### WHAT IS EXPECTED
Repeat each of the following items word for word, leaving out the pictures.

### DATA IN THIS EXERCISE
* * *

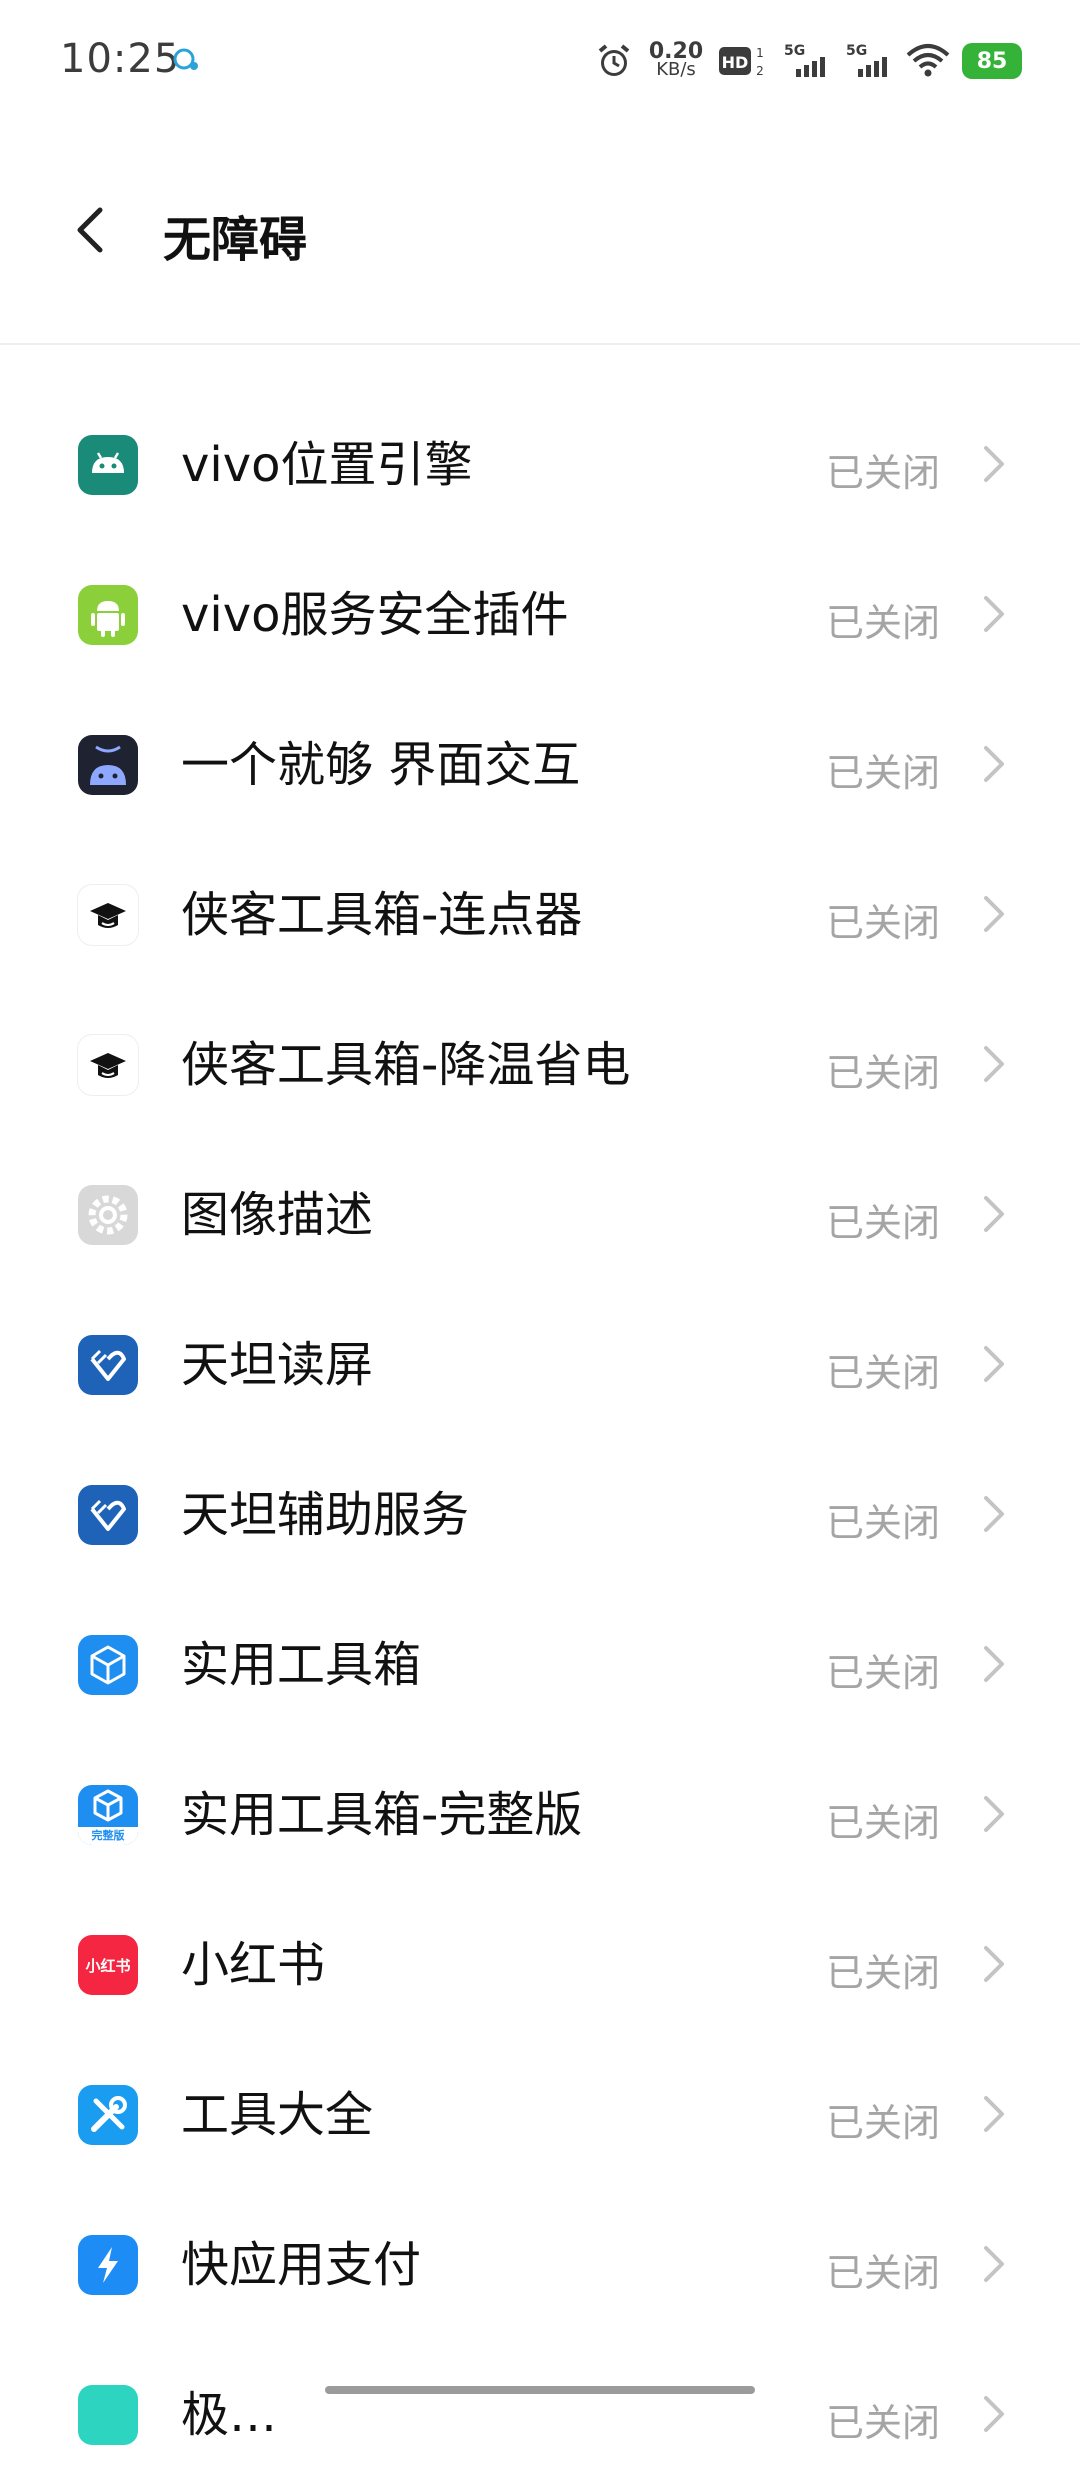  I want to click on wifi-icon, so click(928, 60).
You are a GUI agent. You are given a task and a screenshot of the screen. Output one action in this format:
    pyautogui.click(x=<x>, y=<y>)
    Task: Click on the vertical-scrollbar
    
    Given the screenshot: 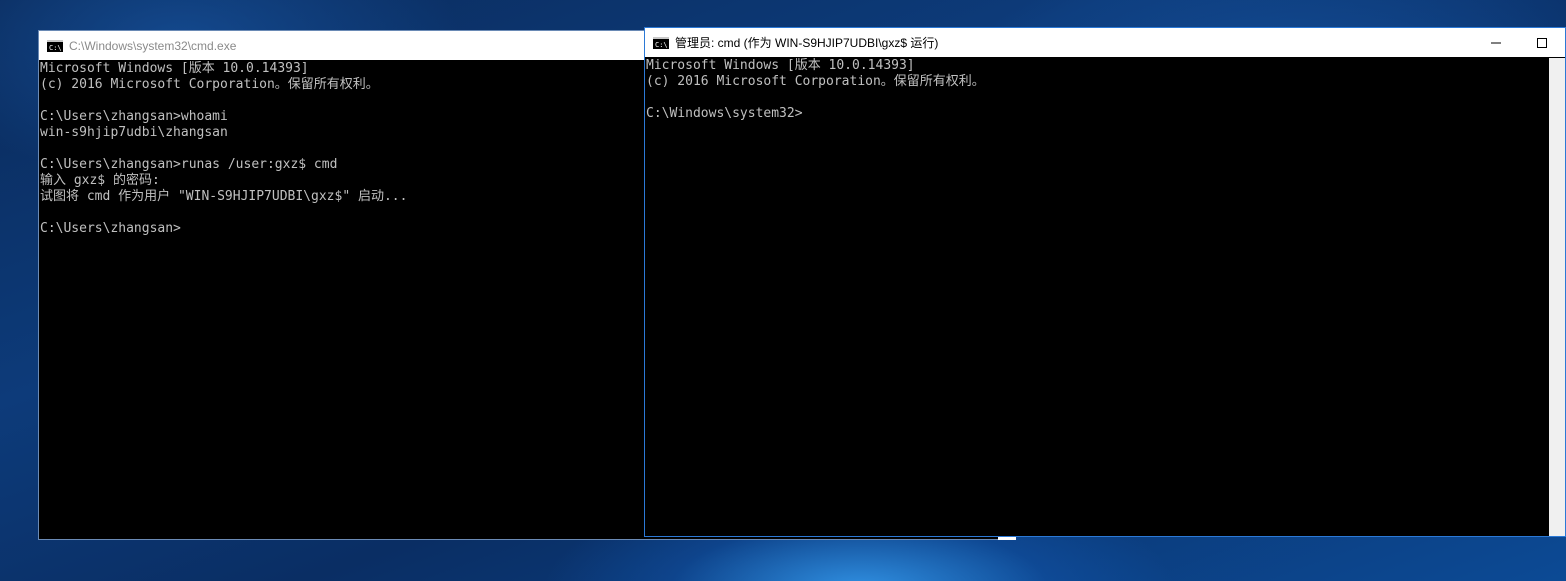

* * *

### ANSWER TO THE EXERCISE
  I want to click on wifi-icon, so click(928, 60).
You are a GUI agent. You are given a task and a screenshot of the screen. Output one action in this format:
    pyautogui.click(x=<x>, y=<y>)
    Task: Click on the vertical-scrollbar
    
    Given the screenshot: 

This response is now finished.